50 Yıl Karavana

                Hiç kuşkum yok ki, en doğru ve en etkili öğrenme yöntemi, “yaparak ve yaşayarak” öğrenmedir.

                Öyledir, öyledir de, insan ömrü her şeyi bu yöntemle öğrenecek kadar uzun değil ki! İşte bu nedenle birçok şeyi başkalarından öğrenmek zorundayız.

                Okullar, öğretmenler, ders kitapları yeterli değil… Sınavlarda aldığımız yüksek notların, gösterişli törenlerde verilen süslü püslü diplomaların da pek fazla bir değeri yok!

                İnanın, gerçek öğrenme o saatten sonra başlar.  Oysa, insanların çoğu diplomayı cebine koyar koymaz, “Ben her şeyi öğrendim artık” deyip bir daha kitap almaz eline.
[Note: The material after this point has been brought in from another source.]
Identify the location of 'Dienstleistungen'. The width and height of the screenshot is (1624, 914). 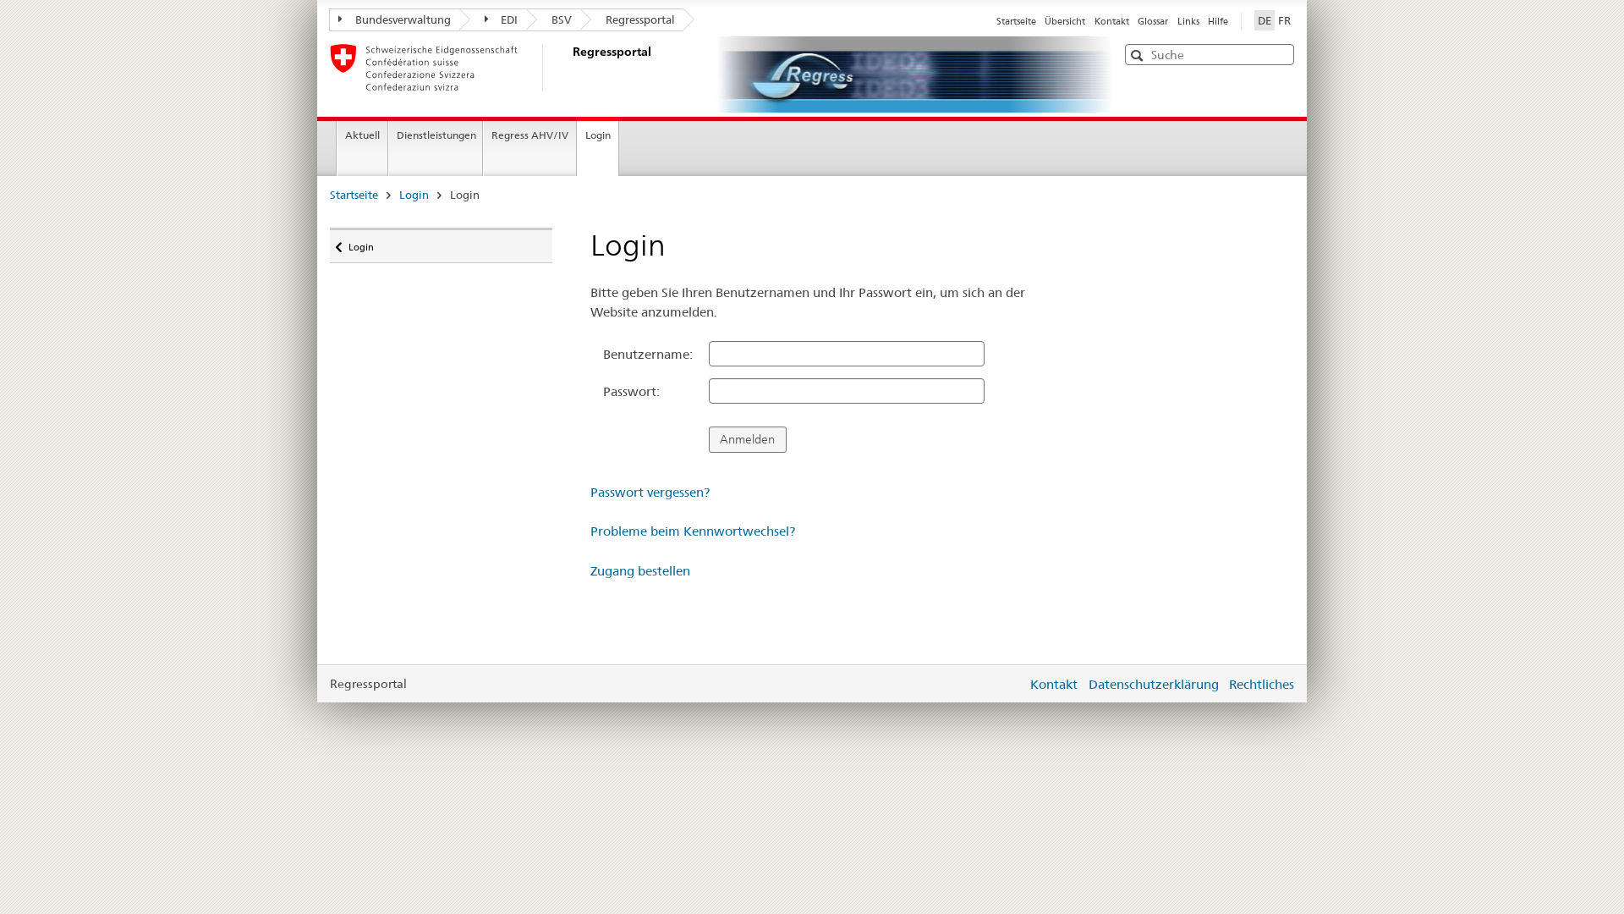
(435, 147).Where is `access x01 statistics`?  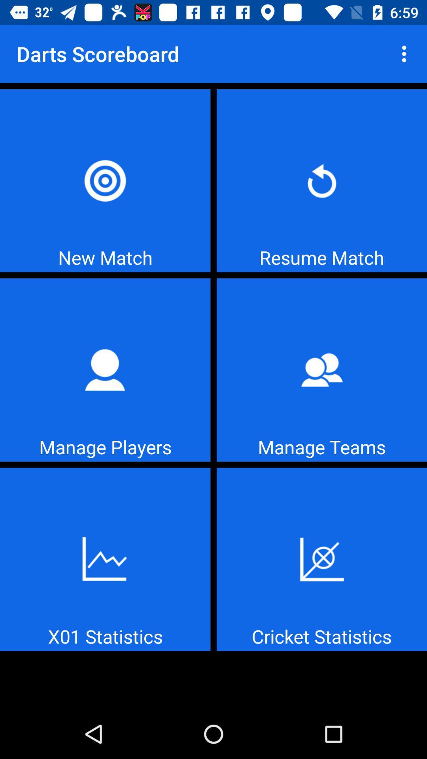
access x01 statistics is located at coordinates (105, 559).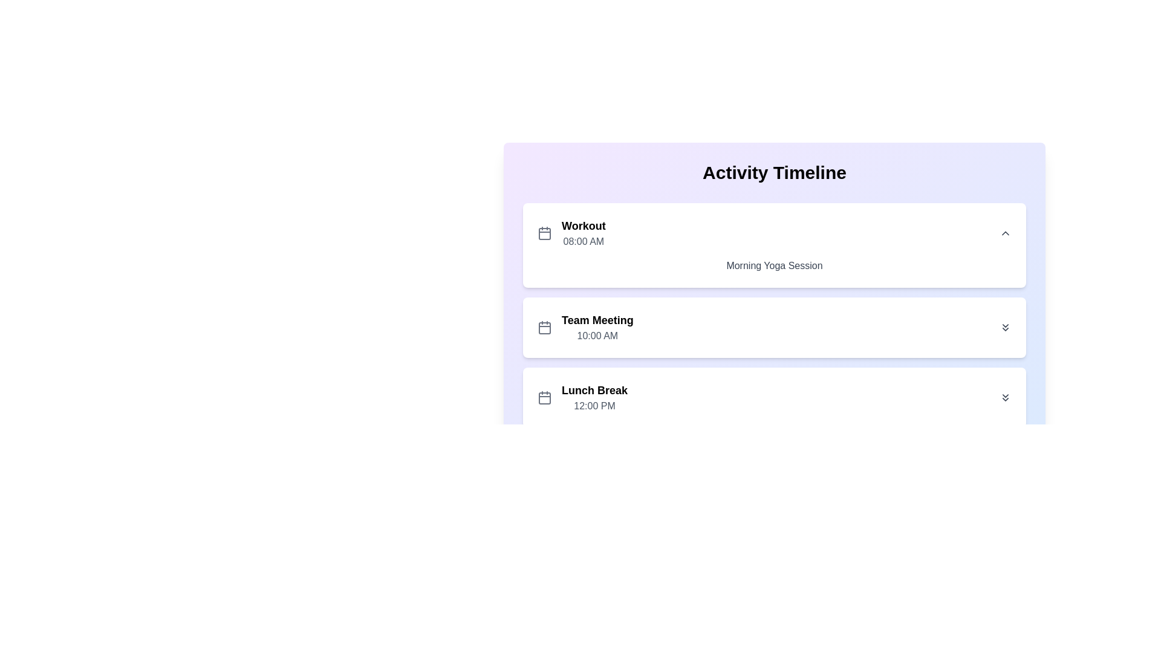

                Öyle ya canım, o diplomayı laf olsun diye vermediler ya ona! Bir kâğıt parçası değil o; aksine her şeyi bildiğinin imzalı mühürlü kanıtı, ispatı!..

                İşte bu yanlış anlayış, “Hazır yiyene dağlar dayanmaz” atasözündeki gibi, birkaç yıl içinde “sıfır”a indirir, öyle düşünenleri.

                Okullarda öğrenilenler, birçok kapıyı açabilecek anahtarlardır. O anahtarlarla kilitli kapıları açmayı denemediğimiz sürece, hiçbir kapı kendiliğinden açılmayacaktır.

                Okuduğumuz her kitap, en az bir kapı, en az bir pencere açar önümüze. Her kapı, her pencere yeni ufuklara alıp götürür bizi. Temiz hava ve taze besinlerle yoğrulan beynimiz ve yüreğimiz, paslanmaktan kurtulmuş olur böylece.

                Geçen hafta, 499 sayfalık büyük boy bir kitap vardı; elimde yine. Değerli dostum İbrahim Ekmekçi’nin, Antalya’dan yılbaşı hediyesi olarak gönderdiği üç kitaptan biri:  Adı, “50 Yıl Karavana”…

                Yazarı, Mehmet Karavelioğlu…

                Karavelioğlu soyadını bir yerlerden anımsıyorsunuz ama çıkaramadınız, değil mi?

                Yardımcı olayım: 1960’ta 27 Mayıs darbesini (isteyen darbe sözcüğünü “devrim” diye de okuyabilir) yapan “Millî Birlik Komitesi Üyesi” 38 kişiden biri de Kâmil Karavelioğlu’ydu. “Komite”nin en genç subaylarındandı ama 14’lerle birlikte olmayacak kadar da akıllı!..

                12 Eylül 1980 darbesine kadar, “Tabiî Senatör” olarak görev yaptı; parlamentoda.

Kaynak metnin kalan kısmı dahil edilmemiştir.